Esquema utilizava o fluxo de insumos médicos e atendimentos de saúde para introduzir entorpecentes e celulares no complexo penitenciário; Seap investiga conivência interna.
Uma investigação conjunta entre as forças de inteligência policial e a Secretaria de Administração Penitenciária e Ressocialização (Seap) desarticulou um esquema sofisticado utilizado por uma facção criminosa para abastecer as celas de um importante presídio na Bahia. Os criminosos conseguiram identificar e explorar uma vulnerabilidade nos protocolos de segurança do setor de saúde da unidade para transportar drogas, aparelhos celulares e outros materiais ilícitos para o interior do complexo.
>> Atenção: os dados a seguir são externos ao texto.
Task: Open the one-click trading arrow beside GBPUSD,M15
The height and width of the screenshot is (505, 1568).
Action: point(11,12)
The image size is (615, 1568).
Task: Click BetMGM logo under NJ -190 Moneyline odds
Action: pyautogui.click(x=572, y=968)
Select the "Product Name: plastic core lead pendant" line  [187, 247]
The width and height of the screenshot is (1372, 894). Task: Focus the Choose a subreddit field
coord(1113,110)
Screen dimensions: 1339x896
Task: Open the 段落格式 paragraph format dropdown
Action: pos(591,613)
O modus operandi da organização criminosa consistia em aproveitar o trâmite de insumos médicos, a entrega de medicamentos contínuos e o deslocamento de internos para a enfermaria. Os entorpecentes eram minuciosamente camuflados no interior de caixas de remédios com lacres adulterados, materiais de curativo e até mesmo em equipamentos hospitalares de uso frequente. Por possuírem uma rotina de vistoria historicamente menos agressiva devido à natureza dos itens de saúde, as remessas passavam pelos pontos de controle sem levantar suspeitas imediatas.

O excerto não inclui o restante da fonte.